Nucleotide triphosphatase/helicase of hepatitis C virus as a target for antiviral therapy

Abstract

The RNA nucleoside triphosphatase (NTPase)/helicases represent a large family of proteins that are detected in almost all biological systems where RNA plays a central role. The enzymes are capable of enzymatically unwinding duplex RNA structures by disrupting the hydrogen bonds that keep the two strands together. The strand separating activity is associated with hydrolysis of nucleoside triphosphate (NTP).
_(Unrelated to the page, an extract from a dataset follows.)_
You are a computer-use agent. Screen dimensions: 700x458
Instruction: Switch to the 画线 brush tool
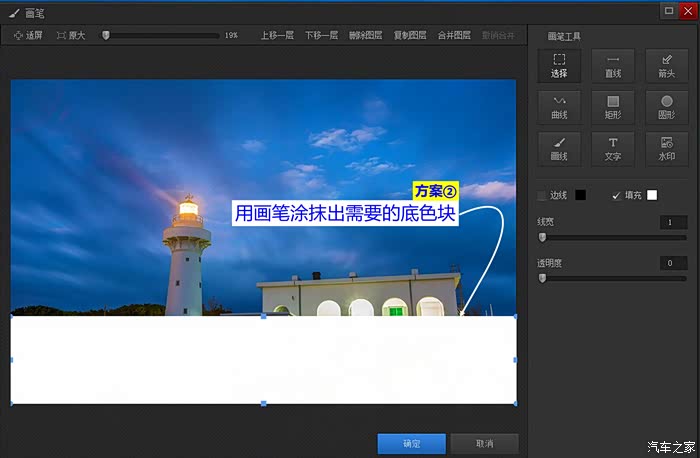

Because of this, potential specific inhibitors of NTPase/helicases could act by one or more of the following mechanisms: (i) inhibition of NTPase activity by interference with NTP binding, (ii) inhibition of NTPase activity by an allosteric mechanism and (iii) inhibition of the coupling of NTP hydrolysis at the unwinding reaction. There are also other inhibitory mechanisms conceivable, which may involve a modulation of the interaction of the enzyme with its RNA substrate, for example, (iv) the competitive inhibition of RNA binding and (v) the inhibition of the unwinding by sterical blockade of the translocation of the NTPase/helicase along the polynucleotide chain. NTPase/helicase has also been identified in the viral genome of hepatitis C virus (HCV) which is a member of the Flaviviridae family. It is conceivable that the inhibition of the unwinding activity of the enzyme leads to the inhibition of virus replication and this may represent a novel antiviral strategy. This review updates the current spectrum of inhibitors targeting different mechanisms by which the NTPase and/or helicase activities of the HCV NTPase/helicase are inhibited. Consequently, some of the compounds might be important as antiviral agents against HCV.